The $1.94B company emerged out of bankruptcy in September after striking a restructuring deal to remove the company’s $2.1B in debt. The move gives DEN a lot more flexibility to invest in their carbon capture, use, and storage business. Their unique process is called EOR by which CO2 is injected during the drilling process to more efficiently extract oil from wells. The CO2 combines with the oil and moves into nearby wells and other areas before being drawn back to the surface. The two are them separated and the CO2 is recycled for use. DEN notes that EOR can pull nearly as much oil from a well reservoir as either the primary or secondary recovery. DEN produces high-quality crude, as well, with low sulfur and mid-30s API, one of the leaders in the Rocky Mountain and Gulf Coast regions. The process is also environmentally friendly as it ultimately is net negative on carbon emissions. They explain at the CSFB Energy Summit in early March:
“…we’re using industrial sourced CO2 that would otherwise be admitted into the atmosphere, that’s where we’re making a difference. And that’s where, when I say I think that Denbury can be essential to this energy transition, this is one key part of it. We can produce what we call blue oil, which is oil that’s produced in this manner using industrial sourced CO2 and having a negative carbon footprint even on a Scope 3 basis. About 20% of Denbury’s production right now is produced in that manner.”

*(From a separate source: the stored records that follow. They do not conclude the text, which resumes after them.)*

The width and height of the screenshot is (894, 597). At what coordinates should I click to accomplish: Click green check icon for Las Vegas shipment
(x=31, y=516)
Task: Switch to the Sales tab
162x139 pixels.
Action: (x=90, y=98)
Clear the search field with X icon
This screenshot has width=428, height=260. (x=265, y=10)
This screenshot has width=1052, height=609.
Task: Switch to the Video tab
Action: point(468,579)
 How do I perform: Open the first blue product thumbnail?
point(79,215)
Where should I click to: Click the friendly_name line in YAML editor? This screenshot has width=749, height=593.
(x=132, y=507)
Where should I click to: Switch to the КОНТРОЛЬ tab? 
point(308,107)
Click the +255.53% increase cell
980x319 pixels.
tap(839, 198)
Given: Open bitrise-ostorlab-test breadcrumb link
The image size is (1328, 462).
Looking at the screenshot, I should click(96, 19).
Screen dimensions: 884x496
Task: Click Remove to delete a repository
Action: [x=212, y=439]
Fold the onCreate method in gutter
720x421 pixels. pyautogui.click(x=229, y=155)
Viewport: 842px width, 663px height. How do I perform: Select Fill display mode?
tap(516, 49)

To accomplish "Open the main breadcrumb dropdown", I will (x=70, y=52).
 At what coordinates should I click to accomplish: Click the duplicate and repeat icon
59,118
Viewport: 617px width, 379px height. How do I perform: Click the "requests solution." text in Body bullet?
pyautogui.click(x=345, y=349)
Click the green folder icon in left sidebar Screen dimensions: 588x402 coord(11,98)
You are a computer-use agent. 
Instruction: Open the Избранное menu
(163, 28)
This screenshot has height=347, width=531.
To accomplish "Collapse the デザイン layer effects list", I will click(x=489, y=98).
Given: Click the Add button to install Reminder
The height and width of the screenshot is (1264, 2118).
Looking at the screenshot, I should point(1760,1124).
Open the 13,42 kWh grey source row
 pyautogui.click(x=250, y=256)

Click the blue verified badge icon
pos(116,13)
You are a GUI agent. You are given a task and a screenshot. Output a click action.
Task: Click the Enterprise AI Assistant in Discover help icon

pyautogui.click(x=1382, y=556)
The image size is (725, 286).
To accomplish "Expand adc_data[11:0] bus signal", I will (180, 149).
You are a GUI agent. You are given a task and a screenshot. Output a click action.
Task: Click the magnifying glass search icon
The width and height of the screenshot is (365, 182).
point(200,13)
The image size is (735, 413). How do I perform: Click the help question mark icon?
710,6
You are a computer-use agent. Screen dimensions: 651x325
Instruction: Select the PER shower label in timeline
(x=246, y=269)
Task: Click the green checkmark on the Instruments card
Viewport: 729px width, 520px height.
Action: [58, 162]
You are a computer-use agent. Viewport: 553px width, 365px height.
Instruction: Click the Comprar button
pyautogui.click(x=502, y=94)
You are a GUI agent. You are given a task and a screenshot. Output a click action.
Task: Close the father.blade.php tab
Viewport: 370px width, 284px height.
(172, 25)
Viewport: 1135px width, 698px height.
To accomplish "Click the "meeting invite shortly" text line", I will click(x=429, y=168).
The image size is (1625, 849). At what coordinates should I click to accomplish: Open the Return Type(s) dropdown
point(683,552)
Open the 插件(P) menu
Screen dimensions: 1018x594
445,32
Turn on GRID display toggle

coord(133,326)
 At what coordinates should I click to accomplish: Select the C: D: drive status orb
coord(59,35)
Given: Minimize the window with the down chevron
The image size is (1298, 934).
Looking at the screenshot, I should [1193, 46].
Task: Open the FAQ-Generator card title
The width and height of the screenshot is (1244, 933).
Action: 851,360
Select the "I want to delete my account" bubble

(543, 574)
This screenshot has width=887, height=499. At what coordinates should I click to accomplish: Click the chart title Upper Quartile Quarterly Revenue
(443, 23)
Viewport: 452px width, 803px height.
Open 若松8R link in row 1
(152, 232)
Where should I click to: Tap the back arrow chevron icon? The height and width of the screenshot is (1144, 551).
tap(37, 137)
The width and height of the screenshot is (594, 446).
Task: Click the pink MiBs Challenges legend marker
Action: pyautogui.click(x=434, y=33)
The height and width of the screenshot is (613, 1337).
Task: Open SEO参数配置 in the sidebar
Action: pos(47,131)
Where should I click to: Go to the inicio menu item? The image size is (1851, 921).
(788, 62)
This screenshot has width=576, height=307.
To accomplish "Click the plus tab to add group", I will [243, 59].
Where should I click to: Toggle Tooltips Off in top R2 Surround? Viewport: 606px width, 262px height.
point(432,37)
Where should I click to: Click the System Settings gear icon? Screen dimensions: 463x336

Shares trade 14.67X earnings, 2.6X sales, and 12.7X FCF. They’re adding capacity with a nice bolt-on deal recently for some Wyoming acreage and guiding to 8.5% growth in FY21. Analysts have an average target for shares of $36 with limited coverage. Capital One upgrading to Overweight in September citing their exit from Chapter 11 where they have re-emerged with a $50/Mbbl low decline oil production base, reduced leverage, and the potential to play a meaningful role in energy industry efforts to achieve a lower carbon footprint through its EOR operations. Roth starting coverage in January, “given its unique CO2 enhanced oil recovery operations model, strong balance sheet and free cash flow generation, shares are a compelling investment opportunity.” They also highlight that buybacks and dividends have not been discussed by Denbury management in public remarks but a capital return plan is likely in focus if FCF continues to ramp. Short interest is 1.8%.